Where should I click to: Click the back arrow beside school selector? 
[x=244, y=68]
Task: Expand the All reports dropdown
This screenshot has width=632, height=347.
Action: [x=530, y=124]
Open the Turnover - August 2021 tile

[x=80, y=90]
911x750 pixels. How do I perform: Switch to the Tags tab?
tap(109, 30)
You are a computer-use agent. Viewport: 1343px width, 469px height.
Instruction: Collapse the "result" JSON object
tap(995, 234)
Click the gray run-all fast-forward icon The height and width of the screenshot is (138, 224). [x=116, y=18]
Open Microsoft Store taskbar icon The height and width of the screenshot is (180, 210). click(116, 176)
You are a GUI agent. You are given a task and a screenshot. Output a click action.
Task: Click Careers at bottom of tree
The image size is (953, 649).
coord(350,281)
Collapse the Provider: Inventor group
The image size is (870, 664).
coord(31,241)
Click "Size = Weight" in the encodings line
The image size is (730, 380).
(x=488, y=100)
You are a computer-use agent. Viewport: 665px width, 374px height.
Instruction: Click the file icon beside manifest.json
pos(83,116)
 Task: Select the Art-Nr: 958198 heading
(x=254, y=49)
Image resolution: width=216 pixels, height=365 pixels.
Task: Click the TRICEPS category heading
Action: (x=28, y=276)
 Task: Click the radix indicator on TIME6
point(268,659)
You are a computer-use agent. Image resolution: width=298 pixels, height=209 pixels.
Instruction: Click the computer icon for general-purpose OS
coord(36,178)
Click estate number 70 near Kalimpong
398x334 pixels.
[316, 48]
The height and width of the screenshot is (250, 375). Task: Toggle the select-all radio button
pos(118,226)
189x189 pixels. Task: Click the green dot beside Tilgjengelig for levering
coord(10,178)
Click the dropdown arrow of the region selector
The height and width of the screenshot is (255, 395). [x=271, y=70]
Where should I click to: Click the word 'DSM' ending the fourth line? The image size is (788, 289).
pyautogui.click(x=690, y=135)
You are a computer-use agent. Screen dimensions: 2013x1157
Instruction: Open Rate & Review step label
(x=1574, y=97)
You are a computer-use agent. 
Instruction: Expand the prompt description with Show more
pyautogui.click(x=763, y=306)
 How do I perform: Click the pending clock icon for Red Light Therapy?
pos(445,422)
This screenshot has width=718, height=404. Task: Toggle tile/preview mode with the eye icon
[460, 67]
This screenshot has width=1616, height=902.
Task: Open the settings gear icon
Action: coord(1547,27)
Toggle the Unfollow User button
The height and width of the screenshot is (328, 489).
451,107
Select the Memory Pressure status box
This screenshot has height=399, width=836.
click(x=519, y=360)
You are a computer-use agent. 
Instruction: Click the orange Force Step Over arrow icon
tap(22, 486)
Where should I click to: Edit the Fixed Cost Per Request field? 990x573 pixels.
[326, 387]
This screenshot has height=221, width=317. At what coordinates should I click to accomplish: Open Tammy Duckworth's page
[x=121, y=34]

━━━━━━

## [TASK STATEMENT]
Convert the lines above into a Markdown table with two columns, Row and Text. Number each line in Row and put the line itself in Text, skipping any blank lines.

## [THE REPLY]
| Row | Text |
|---|---|
| 1 | Where should I click to: Click the back arrow beside school selector?  |
| 2 | [x=244, y=68] |
| 3 | Task: Expand the All reports dropdown |
| 4 | This screenshot has width=632, height=347. |
| 5 | Action: [x=530, y=124] |
| 6 | Open the Turnover - August 2021 tile |
| 7 | [x=80, y=90] |
| 8 | 911x750 pixels. How do I perform: Switch to the Tags tab? |
| 9 | tap(109, 30) |
| 10 | You are a computer-use agent. Viewport: 1343px width, 469px height. |
| 11 | Instruction: Collapse the "result" JSON object |
| 12 | tap(995, 234) |
| 13 | Click the gray run-all fast-forward icon The height and width of the screenshot is (138, 224). [x=116, y=18] |
| 14 | Open Microsoft Store taskbar icon The height and width of the screenshot is (180, 210). click(116, 176) |
| 15 | You are a GUI agent. You are given a task and a screenshot. Output a click action. |
| 16 | Task: Click Careers at bottom of tree |
| 17 | The image size is (953, 649). |
| 18 | coord(350,281) |
| 19 | Collapse the Provider: Inventor group |
| 20 | The image size is (870, 664). |
| 21 | coord(31,241) |
| 22 | Click "Size = Weight" in the encodings line |
| 23 | The image size is (730, 380). |
| 24 | (x=488, y=100) |
| 25 | You are a computer-use agent. Viewport: 665px width, 374px height. |
| 26 | Instruction: Click the file icon beside manifest.json |
| 27 | pos(83,116) |
| 28 |  Task: Select the Art-Nr: 958198 heading |
| 29 | (x=254, y=49) |
| 30 | Image resolution: width=216 pixels, height=365 pixels. |
| 31 | Task: Click the TRICEPS category heading |
| 32 | Action: (x=28, y=276) |
| 33 |  Task: Click the radix indicator on TIME6 |
| 34 | point(268,659) |
| 35 | You are a computer-use agent. Image resolution: width=298 pixels, height=209 pixels. |
| 36 | Instruction: Click the computer icon for general-purpose OS |
| 37 | coord(36,178) |
| 38 | Click estate number 70 near Kalimpong |
| 39 | 398x334 pixels. |
| 40 | [316, 48] |
| 41 | The height and width of the screenshot is (250, 375). Task: Toggle the select-all radio button |
| 42 | pos(118,226) |
| 43 | 189x189 pixels. Task: Click the green dot beside Tilgjengelig for levering |
| 44 | coord(10,178) |
| 45 | Click the dropdown arrow of the region selector |
| 46 | The height and width of the screenshot is (255, 395). [x=271, y=70] |
| 47 | Where should I click to: Click the word 'DSM' ending the fourth line? The image size is (788, 289). |
| 48 | pyautogui.click(x=690, y=135) |
| 49 | You are a computer-use agent. Screen dimensions: 2013x1157 |
| 50 | Instruction: Open Rate & Review step label |
| 51 | (x=1574, y=97) |
| 52 | You are a computer-use agent.  |
| 53 | Instruction: Expand the prompt description with Show more |
| 54 | pyautogui.click(x=763, y=306) |
| 55 |  How do I perform: Click the pending clock icon for Red Light Therapy? |
| 56 | pos(445,422) |
| 57 | This screenshot has width=718, height=404. Task: Toggle tile/preview mode with the eye icon |
| 58 | [460, 67] |
| 59 | This screenshot has width=1616, height=902. |
| 60 | Task: Open the settings gear icon |
| 61 | Action: coord(1547,27) |
| 62 | Toggle the Unfollow User button |
| 63 | The height and width of the screenshot is (328, 489). |
| 64 | 451,107 |
| 65 | Select the Memory Pressure status box |
| 66 | This screenshot has height=399, width=836. |
| 67 | click(x=519, y=360) |
| 68 | You are a computer-use agent.  |
| 69 | Instruction: Click the orange Force Step Over arrow icon |
| 70 | tap(22, 486) |
| 71 | Where should I click to: Edit the Fixed Cost Per Request field? 990x573 pixels. |
| 72 | [326, 387] |
| 73 | This screenshot has height=221, width=317. At what coordinates should I click to accomplish: Open Tammy Duckworth's page |
| 74 | [x=121, y=34] |